Las previsiones para mañana y días sucesivos son las de un frente polar que nos va a dejar en tierra unos cuantos días. Aunque hace "un poco" de viento vamos a arriesgarnos a llegar hasta Salamanca pues no nos llevará más de ¾ de hora. Como alternativo solo contamos con el campo de ULM de Béjar.
Alineamos la pista de hierba y despegamos. Es la una y media de la tarde. Por los meneos que empezamos a sufrir va a ser un viaje movidito.
Sin ascender demasiado sobrevolamos Plasencia en las faldas de la Sierra de Gredos.
El camino más seguro para llegar a Béjar es seguir la ya utilizada como referencia N-630, bordeando los Montes de Tras la Sierra. Observo a mi izquierda el embalse de Gabriel y Galán y en poco más de 20 minutos llegamos a Béjar. Las cumbres de la Sierra de Candelario ya aparecen nevadas. Son las 13:53.
Con rumbo 040 nos mantenemos sobre la N-630 y pronto nos encontramos el embalse de Santa Teresa y Guijuelo. Son las 14:06 y estamos haciendo una media horrible pero con el viento casi de frente cuesta mucho avanzar.
Matacán y Salamanca al fondo
Abandono la carretera y continuamos sobre el cauce del río Tormes.
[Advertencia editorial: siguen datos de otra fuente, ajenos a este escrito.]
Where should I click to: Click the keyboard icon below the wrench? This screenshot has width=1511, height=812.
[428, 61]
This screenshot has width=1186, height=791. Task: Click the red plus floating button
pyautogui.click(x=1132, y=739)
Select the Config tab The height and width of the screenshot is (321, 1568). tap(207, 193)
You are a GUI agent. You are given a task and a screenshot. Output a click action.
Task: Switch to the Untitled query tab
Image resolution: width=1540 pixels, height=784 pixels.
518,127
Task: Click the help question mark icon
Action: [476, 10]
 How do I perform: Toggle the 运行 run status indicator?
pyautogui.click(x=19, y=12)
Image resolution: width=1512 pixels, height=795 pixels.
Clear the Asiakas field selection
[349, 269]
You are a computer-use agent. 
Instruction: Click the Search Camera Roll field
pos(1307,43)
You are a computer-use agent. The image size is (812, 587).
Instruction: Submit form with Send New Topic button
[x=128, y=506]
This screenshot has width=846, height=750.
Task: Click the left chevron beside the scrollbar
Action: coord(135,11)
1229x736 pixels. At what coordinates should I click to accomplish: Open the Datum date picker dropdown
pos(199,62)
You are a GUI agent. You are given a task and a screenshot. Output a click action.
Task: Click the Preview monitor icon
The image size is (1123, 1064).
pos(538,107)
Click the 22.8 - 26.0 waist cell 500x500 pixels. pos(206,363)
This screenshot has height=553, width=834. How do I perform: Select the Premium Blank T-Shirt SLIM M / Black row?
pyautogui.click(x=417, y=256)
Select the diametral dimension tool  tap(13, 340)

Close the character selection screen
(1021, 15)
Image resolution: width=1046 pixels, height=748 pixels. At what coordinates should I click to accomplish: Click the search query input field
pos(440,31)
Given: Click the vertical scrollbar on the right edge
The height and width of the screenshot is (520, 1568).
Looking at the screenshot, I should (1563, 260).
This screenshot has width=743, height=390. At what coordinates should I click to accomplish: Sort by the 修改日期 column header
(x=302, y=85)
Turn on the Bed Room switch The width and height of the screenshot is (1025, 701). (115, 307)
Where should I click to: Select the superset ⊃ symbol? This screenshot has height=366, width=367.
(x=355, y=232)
Son casi las dos y media y empiezo un circuito sobre Matacán para la aproximación a la pista 3. Primer intento y entro demasiado cruzado. Nada, motor y al aire y a por la segunda. Esta vez parece que hacemos bien todo hasta que a 5 metros de altura me alcanza una ráfaga. La toma es más bien "dura" y el patín de cola queda algo "estropeado" en medio de la pista.
Como las reparaciones llevarán unos días y el tiempo va a ser de perros aprovecharemos para visitar la capital salmantina.